Surviving the Dixie Fire: Burney men share harrowing details after becoming lost and trapped within raging blaze

A pair of Burney men say they are lucky to be alive after a pair of harrowing ordeals that officials say began with one of the men falling asleep at the wheel and crashing his work truck, while headed to his job supporting the ongoing, months-long Dixie Fire firefighting efforts early Thursday morning, Sept. 9. Speaking exclusively with SCNS today, the men, 24 and 20-year-old Burney residents, Gregory Rambo and Anthony Harris, said that what started out as a very bad day for Greg after he crashed his work truck, only got worse and more potentially deadly from there, when the pair became stranded by the enormous walls of flames kicked up by the massive and still-growing blaze.

Greg and Anthony, who grew up together and consider themselves as close as brothers, described how they both work for Norcal Forest Resources Inc. and have been assisting Cal Fire with forest restoration and rehabilitation. They were trying to make their way home to Burney from a Lassen County hospital, where Greg had been treated after his vehicle crash when disaster nearly struck. Although feeling safe at one moment, as they headed west into Shasta County, just a short time later they found themselves lost and trapped – with no immediate safe way to turn around or get out of the fire’s ravenous path.
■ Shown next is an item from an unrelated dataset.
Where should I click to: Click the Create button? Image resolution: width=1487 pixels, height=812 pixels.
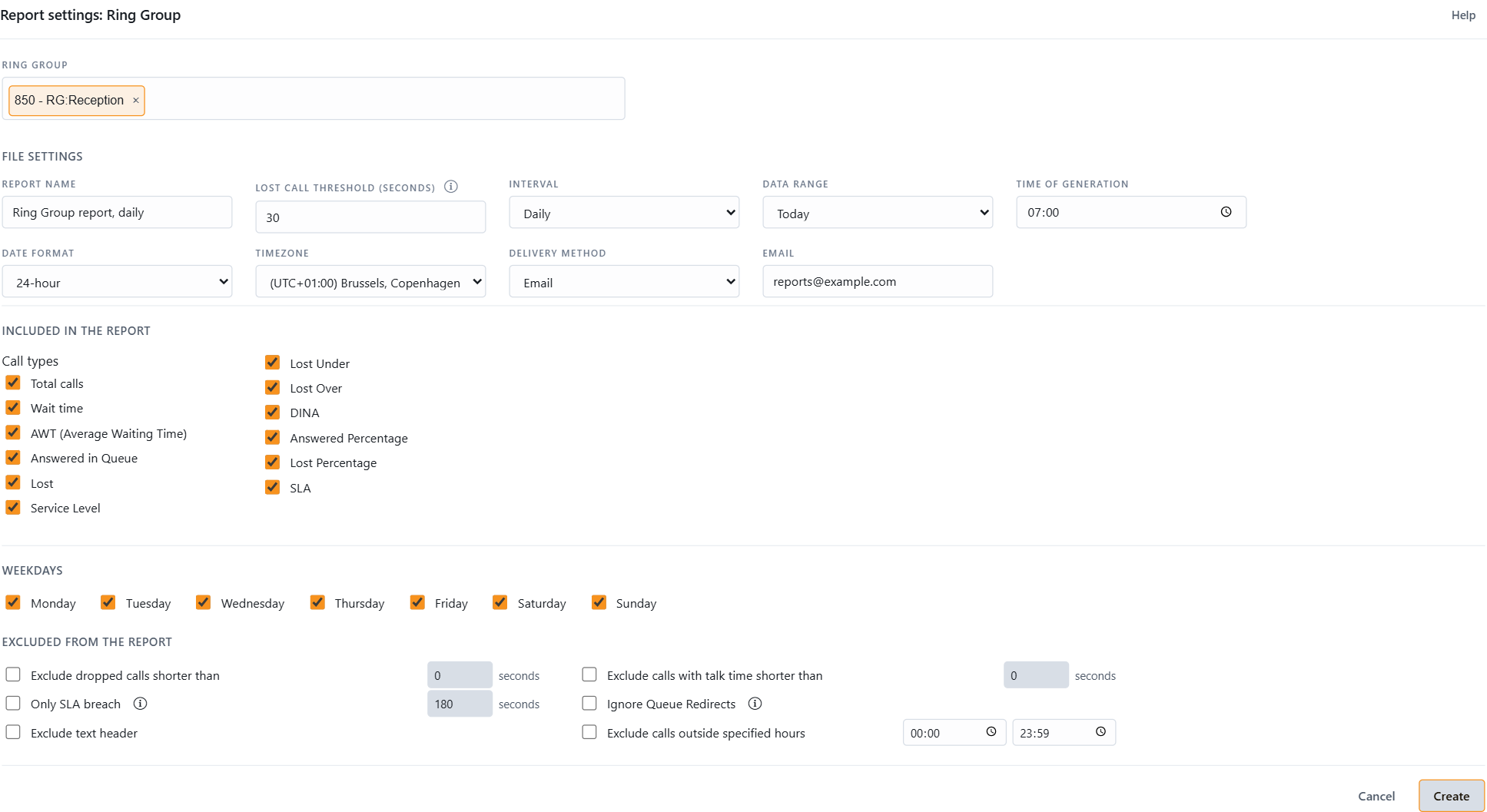[1451, 796]
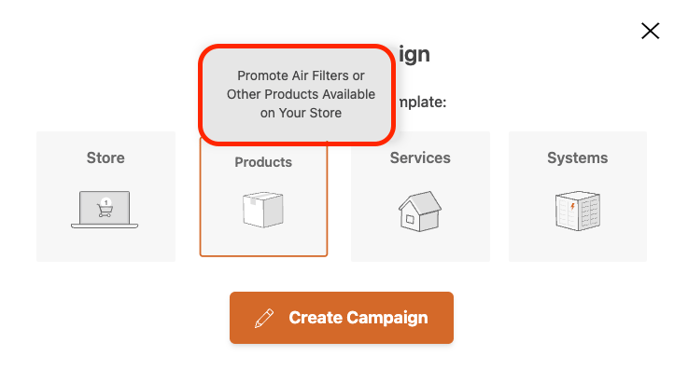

Thankfully, with help from a life-long local during a series of frantic phone calls, the pair ultimately managed to find their way to safety.

Most incredibly, while doing so they ended up leading an out-of-area fire crew and news vehicle to safety, after discovering that they too had become lost and stranded while trying to navigate their way out of the fire’s danger zone along the area’s countless, winding dirt logging and fire trails.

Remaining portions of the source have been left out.